Task prompt
Output, word for word, the lines of this listing that fall between the line with "Poll Report (206, 1253)" and the line with "Neue Teile (61, 1757)", counting both of those lines, and no others.
=-=-=
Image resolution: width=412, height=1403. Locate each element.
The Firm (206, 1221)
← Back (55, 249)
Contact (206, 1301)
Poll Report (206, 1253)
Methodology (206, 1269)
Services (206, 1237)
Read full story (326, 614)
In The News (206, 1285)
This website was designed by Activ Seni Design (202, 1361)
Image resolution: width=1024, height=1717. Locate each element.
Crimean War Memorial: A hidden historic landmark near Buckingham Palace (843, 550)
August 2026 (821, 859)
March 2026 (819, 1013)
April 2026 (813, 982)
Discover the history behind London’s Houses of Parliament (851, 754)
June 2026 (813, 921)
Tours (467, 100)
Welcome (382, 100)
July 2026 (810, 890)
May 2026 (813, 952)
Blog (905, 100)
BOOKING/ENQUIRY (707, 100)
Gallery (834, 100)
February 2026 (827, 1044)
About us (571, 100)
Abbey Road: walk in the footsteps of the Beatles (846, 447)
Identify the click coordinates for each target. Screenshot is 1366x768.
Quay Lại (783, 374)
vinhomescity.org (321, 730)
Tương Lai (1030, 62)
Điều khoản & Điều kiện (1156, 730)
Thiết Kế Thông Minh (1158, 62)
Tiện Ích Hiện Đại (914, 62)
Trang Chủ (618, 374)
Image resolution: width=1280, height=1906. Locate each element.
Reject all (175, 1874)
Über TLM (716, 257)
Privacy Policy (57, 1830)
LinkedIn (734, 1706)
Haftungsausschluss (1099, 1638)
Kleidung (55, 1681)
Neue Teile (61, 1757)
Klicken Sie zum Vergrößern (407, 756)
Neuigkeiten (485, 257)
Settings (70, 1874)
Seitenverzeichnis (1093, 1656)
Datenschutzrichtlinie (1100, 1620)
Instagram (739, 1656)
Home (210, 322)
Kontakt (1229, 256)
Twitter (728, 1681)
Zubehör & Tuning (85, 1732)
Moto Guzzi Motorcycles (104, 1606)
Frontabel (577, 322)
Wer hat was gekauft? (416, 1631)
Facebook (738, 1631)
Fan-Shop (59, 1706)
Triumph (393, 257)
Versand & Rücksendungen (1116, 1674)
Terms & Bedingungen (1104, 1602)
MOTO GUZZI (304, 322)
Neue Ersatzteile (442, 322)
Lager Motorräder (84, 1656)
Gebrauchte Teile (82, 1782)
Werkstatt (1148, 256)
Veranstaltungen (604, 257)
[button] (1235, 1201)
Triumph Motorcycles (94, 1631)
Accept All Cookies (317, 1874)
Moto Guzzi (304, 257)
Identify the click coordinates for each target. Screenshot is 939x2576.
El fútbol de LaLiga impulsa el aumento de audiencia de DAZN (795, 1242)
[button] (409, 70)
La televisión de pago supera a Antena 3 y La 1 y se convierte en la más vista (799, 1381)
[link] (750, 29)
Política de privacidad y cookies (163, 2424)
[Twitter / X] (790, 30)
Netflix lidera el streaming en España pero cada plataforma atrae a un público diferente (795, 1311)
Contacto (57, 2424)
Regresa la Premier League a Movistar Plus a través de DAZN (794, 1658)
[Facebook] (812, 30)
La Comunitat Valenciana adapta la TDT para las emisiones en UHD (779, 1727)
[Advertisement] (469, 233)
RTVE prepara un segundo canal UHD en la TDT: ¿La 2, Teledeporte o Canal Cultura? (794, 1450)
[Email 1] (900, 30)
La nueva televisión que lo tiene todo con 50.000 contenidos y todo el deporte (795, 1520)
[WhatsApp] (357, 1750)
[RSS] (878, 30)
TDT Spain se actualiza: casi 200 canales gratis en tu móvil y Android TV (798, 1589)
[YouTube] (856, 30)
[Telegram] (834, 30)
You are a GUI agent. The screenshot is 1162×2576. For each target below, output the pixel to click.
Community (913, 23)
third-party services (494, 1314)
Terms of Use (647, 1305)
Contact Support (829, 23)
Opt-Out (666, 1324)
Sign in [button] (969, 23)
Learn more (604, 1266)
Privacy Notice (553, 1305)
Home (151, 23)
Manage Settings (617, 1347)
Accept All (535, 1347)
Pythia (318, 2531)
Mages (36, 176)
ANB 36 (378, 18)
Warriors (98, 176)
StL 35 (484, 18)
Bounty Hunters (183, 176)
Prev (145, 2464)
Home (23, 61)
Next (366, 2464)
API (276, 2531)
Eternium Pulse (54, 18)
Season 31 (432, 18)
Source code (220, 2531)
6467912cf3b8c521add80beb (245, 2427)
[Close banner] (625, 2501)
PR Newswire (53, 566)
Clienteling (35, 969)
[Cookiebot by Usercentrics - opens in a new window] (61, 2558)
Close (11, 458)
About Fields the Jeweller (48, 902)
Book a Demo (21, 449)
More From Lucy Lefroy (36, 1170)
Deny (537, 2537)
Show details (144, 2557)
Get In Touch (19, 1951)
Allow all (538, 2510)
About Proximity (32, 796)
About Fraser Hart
=-=-=
Answer to the exercise
Poll Report (206, 1253)
Methodology (206, 1269)
Services (206, 1237)
Read full story (326, 614)
In The News (206, 1285)
This website was designed by Activ Seni Design (202, 1361)
Image resolution: width=1024, height=1717. Locate each element.
Crimean War Memorial: A hidden historic landmark near Buckingham Palace (843, 550)
August 2026 (821, 859)
March 2026 (819, 1013)
April 2026 (813, 982)
Discover the history behind London’s Houses of Parliament (851, 754)
June 2026 (813, 921)
Tours (467, 100)
Welcome (382, 100)
July 2026 (810, 890)
May 2026 (813, 952)
Blog (905, 100)
BOOKING/ENQUIRY (707, 100)
Gallery (834, 100)
February 2026 (827, 1044)
About us (571, 100)
Abbey Road: walk in the footsteps of the Beatles (846, 447)
Identify the click coordinates for each target. Screenshot is 1366x768.
Quay Lại (783, 374)
vinhomescity.org (321, 730)
Tương Lai (1030, 62)
Điều khoản & Điều kiện (1156, 730)
Thiết Kế Thông Minh (1158, 62)
Tiện Ích Hiện Đại (914, 62)
Trang Chủ (618, 374)
Image resolution: width=1280, height=1906. Locate each element.
Reject all (175, 1874)
Über TLM (716, 257)
Privacy Policy (57, 1830)
LinkedIn (734, 1706)
Haftungsausschluss (1099, 1638)
Kleidung (55, 1681)
Neue Teile (61, 1757)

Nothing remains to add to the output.